<巻名>
心あてにそれかとぞ見る白露の光そへたる夕顔の花(夕顔)
寄りてこそそれかとも見めたそかれにほのぼの見つる花の夕顔(光源氏)
この光源氏と夕顔が交わした歌によっている。

<本文>
六条わたりの御忍び歩きのころ、うちよりまかで給ふ中宿りに、大弐の乳母いたくわずらひて、尼になり
にける、とぶらはむとて、五条なる家たづねておはしたり。御車いるべき門はさしたりければ、人して惟光
召させて、待たせ給ひける程、むつかしげなるおほぢのさまを見わたし給へるに、この家のかたはらに、
檜垣といふ物あたらしうして、上は半蔀四五間ばかりあげわたして、簾などもいと白う涼しげなるに、
をかしき額つきのすきかげあまた見えて、のぞく。立ちさまよふらむ下つ方思ひやるに、あながちに、
丈高きここちぞする。いかなる者のつどへるならむと、やう変はりて、おぼさる。

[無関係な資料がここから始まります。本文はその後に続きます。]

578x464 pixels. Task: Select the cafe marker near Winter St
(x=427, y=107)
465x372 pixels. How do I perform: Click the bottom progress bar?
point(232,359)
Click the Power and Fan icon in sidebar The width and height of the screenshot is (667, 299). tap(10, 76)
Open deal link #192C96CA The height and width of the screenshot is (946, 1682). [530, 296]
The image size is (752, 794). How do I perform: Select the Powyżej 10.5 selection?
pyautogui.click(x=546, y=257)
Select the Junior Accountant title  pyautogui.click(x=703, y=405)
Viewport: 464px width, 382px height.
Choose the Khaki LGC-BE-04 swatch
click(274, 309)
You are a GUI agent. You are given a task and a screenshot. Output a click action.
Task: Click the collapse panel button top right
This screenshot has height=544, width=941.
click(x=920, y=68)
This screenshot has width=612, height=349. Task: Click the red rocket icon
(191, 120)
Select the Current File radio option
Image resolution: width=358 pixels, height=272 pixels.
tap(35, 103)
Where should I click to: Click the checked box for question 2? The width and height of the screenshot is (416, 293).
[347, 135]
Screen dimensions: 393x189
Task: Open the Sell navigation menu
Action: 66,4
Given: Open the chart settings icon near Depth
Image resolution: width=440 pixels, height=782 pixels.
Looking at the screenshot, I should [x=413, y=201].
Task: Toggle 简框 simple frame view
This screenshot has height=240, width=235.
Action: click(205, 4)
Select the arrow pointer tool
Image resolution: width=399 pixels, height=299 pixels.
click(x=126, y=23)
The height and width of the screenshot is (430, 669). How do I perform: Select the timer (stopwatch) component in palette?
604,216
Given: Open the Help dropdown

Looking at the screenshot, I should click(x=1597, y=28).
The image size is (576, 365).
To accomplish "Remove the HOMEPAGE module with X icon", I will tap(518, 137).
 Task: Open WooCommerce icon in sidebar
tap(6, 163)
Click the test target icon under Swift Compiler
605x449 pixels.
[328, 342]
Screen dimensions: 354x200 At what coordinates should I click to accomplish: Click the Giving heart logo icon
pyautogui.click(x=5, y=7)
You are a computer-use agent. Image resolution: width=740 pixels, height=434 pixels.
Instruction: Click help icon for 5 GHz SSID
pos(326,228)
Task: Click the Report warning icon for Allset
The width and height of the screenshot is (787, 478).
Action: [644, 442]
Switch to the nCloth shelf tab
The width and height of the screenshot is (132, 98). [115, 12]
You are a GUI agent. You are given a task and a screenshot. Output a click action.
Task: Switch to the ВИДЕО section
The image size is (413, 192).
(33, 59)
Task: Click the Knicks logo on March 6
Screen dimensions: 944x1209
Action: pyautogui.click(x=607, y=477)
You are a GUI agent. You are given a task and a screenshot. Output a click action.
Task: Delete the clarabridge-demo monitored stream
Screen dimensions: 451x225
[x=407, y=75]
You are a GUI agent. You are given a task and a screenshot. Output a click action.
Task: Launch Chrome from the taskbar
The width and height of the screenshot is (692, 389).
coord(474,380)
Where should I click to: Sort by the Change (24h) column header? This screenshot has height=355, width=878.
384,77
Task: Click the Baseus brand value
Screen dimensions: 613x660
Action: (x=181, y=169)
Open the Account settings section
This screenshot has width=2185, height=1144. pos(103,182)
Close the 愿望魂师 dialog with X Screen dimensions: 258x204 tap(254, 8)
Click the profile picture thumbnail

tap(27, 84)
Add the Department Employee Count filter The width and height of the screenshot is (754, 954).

御車もいたくやつし
給へり、さきも追はせ給はず、誰とか知らむ、と、うちとけ給ひて、少しさしのぞき給へれば、かどは
蔀のやうなる、おしあげたる、見入れの程なくものはかなき住まひを、あはれに、「いづこかさして」
と思ほしなせば、玉のうてなも同じ事なり。
<現代語訳>
六条辺に御微行(オカヨヒ)のころ、御所からお出かけのお小休みに、大弐の乳母が、病気が重くて
回復祈願のために尼になたのを、見舞おうとて、五条にあるその家を探してお出かけになった。お召し
車が入るべき正門は閉ざしてあったので、従者に惟光をお呼ばせになりお待ちあそばす間、ごみごみした
五条大路の様子をずっとご覧になってゆかれると、この大弐の乳母の家の横に、檜垣というものを新しく
作って、上の方は半蔀を四、五間ほどずっと上げて、簾なども白くて涼しい感じがするが、その簾
ごしに、中の女たちの美しい顔のほの白い影が、のぞいているのがいくつも見える。動きまわっている
下半身を想像すると、むやみに背高な感じがする。どんな女が集まっているのかしらと、物珍しく
お感じになる。お車もひどく質素なものになさっており、先払いもおさせにならず、自分が誰か分かり
はすまいと、気をお許しになって、ちょっと顔を窓から出してご覧になると、門は蔀のような戸を押し
上げてあって、手狭まで小さな住居、かわいそうには思うが、「どこをわが家と言えようぞ」とお考え
れば、金殿玉楼も同じことである。